Insulin‐like growth factor 1 (IGF1) is a somatic growth factor known to regulate physical growth and to influence birth weight. It is essential for the normal development of the retinal vasculature and appears to work synergistically with VEGF.40,41 In prospective studies of premature infants, evidence has recently emerged to suggest that a low serum level of IGF1 is a risk factor for retinopathy.42 If systemic IGF1 levels are sufficiently high after birth, normal vessel development occurs and retinopathy of prematurity does not develop. When IGF1 is persistently low, vessels cease to grow and the maturing avascular retina becomes hypoxic. Retinal hypoxia is then associated with a marked increase in VEGF expression. As IGF1 increases to a critical level, retinal neovascularisation is triggered. Delayed production of IGF1 in these infants has been shown to correlate with the proliferative phase of ROP.42 It has been suggested that measurement of serum IGF1 in premature infants might thus help to predict which of them will develop ROP.43 The same group has also presented an algorithm based on measurement of serum IGF1 and IGF binding protein‐3 levels, together with postnatal weight gain, for prediction of ROP requiring treatment.44 It has recently been speculated that genetic factors may affect IGF1 expression,34 especially given that several polymorphisms of the IGF1/IGF1 receptor system have been identified.45 However, Balogh et al have recently failed to show an association between one such IGF1 polymorphism and ROP.46
Norrie disease, familial exudative vitreoretinopathy (FEVR), and ROP form a group of retinal diseases with similar phenotypic manifestations. Norrie disease is a rare X linked hereditary disorder characterised by bilateral blinding retinopathy, deafness, and mental retardation.47 It is caused by mutation of the Norrie disease pseudoglioma gene, which results in deficiency of functional Norrin protein.48 Deficiency of the protein causes retarded retinal vascularisation leading to retinal ischaemia and the accumulation of hypoxia induced angiogenic factors. FEVR is a related disorder, characterised by deficient retinal vascularisation often associated with exudation, retinal traction, and ultimately, retinal detachment.49 Mutations of the Norrie disease gene are known to cause the X linked form of FEVR, while other forms of the disease are associated with mutations in other genes.50,51 Thus FEVR and Norrie disease appear to be caused by dysfunction of the same signalling axis.
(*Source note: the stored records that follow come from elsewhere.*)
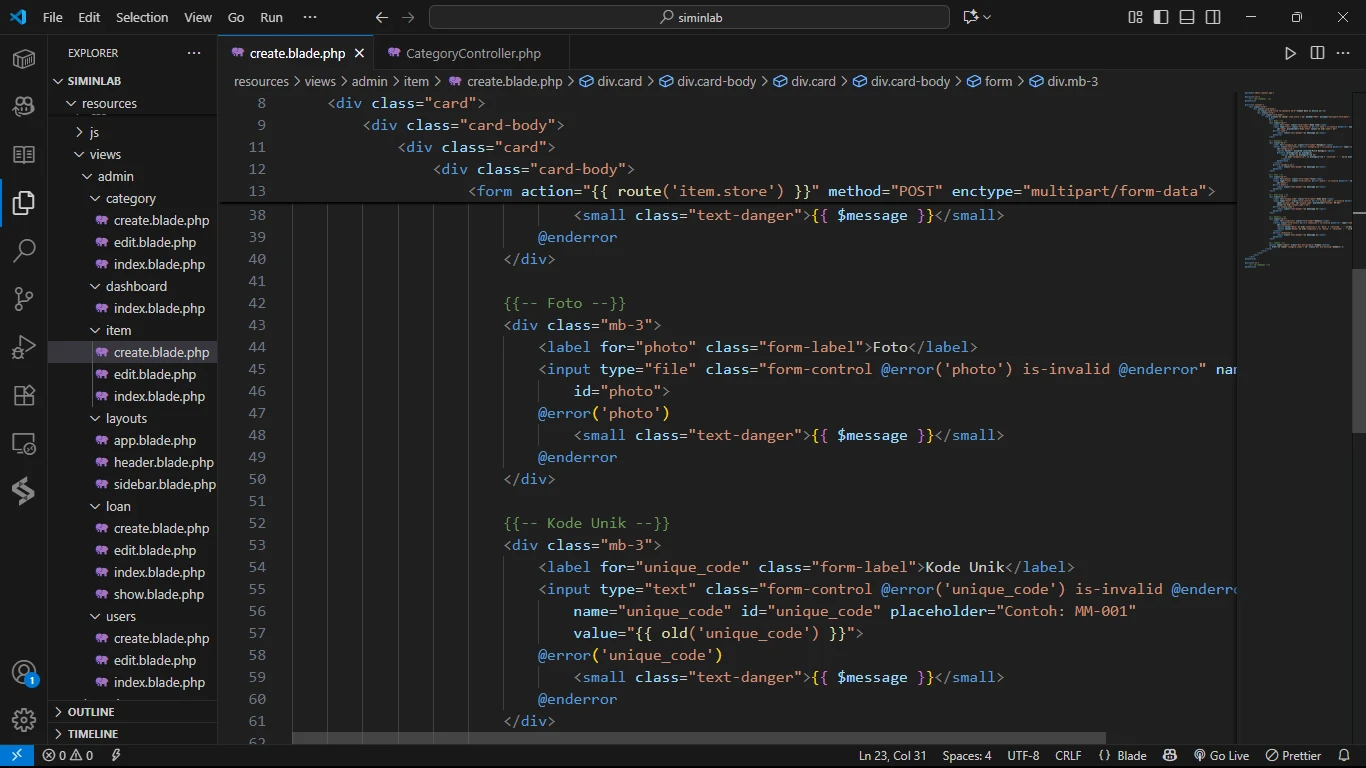The image size is (1366, 768).
Task: Click the Run file play icon
Action: 1290,53
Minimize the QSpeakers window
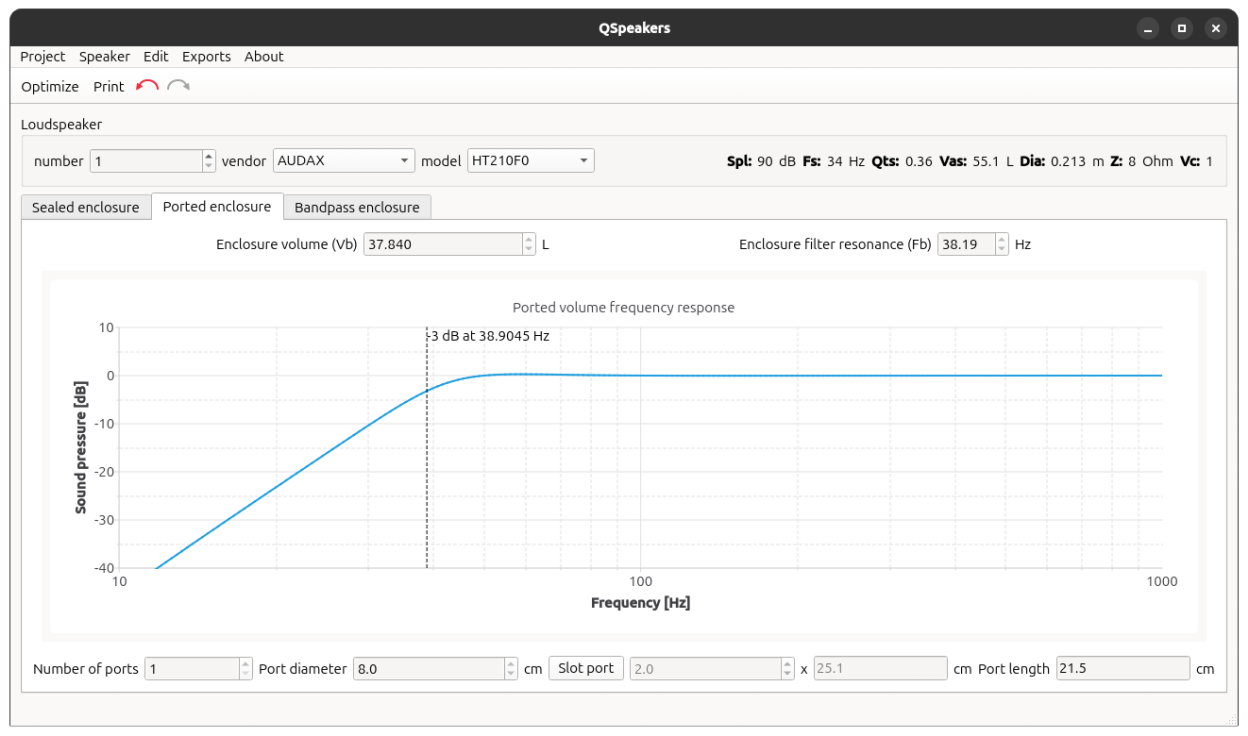The height and width of the screenshot is (736, 1248). pos(1148,28)
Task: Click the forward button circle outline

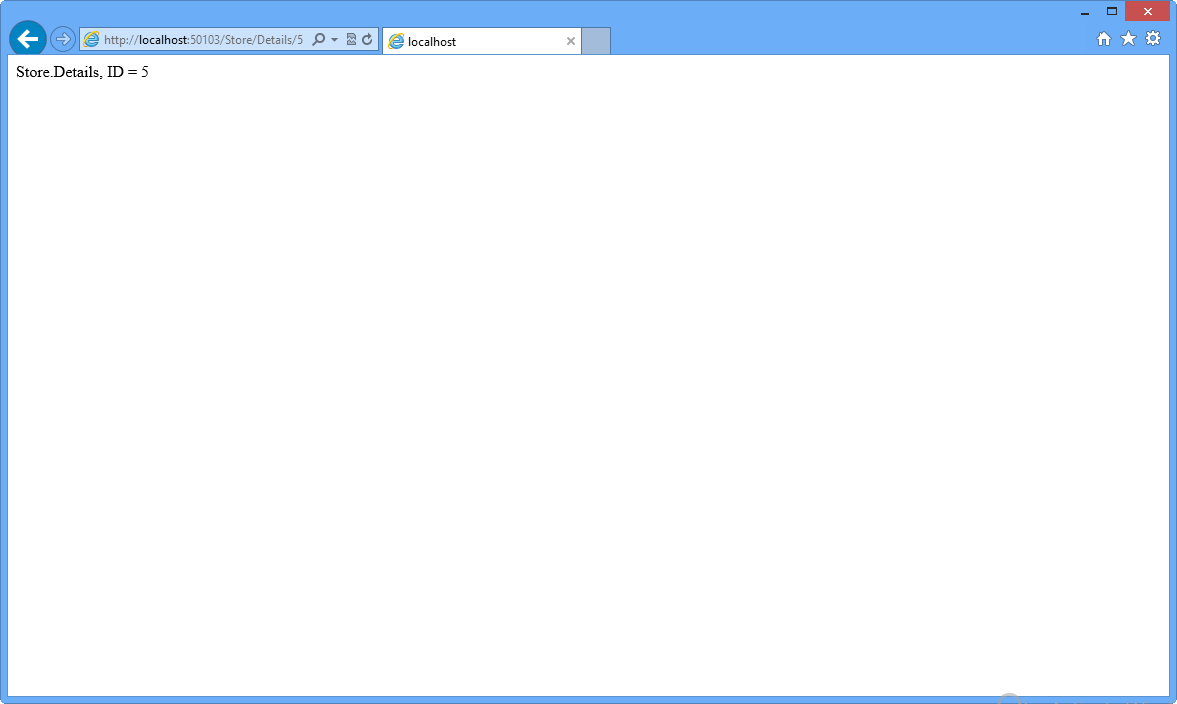Action: (62, 38)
There are conflicting reports on the importance of the Norrie disease gene in the pathogenesis of ROP. It has been suggested that mutations of the gene may account for a proportion of advanced cases of ROP.52,53,54 However, a recent study found no significant increase in the prevalence of Norrie disease gene polymorphisms in infants with severe ROP and the investigators concluded that Norrie disease gene polymorphisms do not play a major pathogenic role in severe ROP.55 Further, Haider et al were unable to find an association between Norrie disease mutations and ROP in premature Kuwaiti infants.56,57 Recently, however, the same group identified a polymorphism in an untranslated region of the Norrie disease gene (C597A) that was associated with severe ROP.58 The functional significance of this polymorphism and its prevalence in other populations remain to be determined. Similarly, Dickinson et al concluded that several novel Norrie disease gene mutations and deletions did not contribute to severe ROP in their population of Australian infants.59 It may be that the conflicting results about the importance of Norrie disease gene mutations in the susceptibility to ROP could be explained by ethnic differences in the populations studied.56,60 Further studies are needed to evaluate the relevance of mutations in the Norrie disease gene in the development of ROP.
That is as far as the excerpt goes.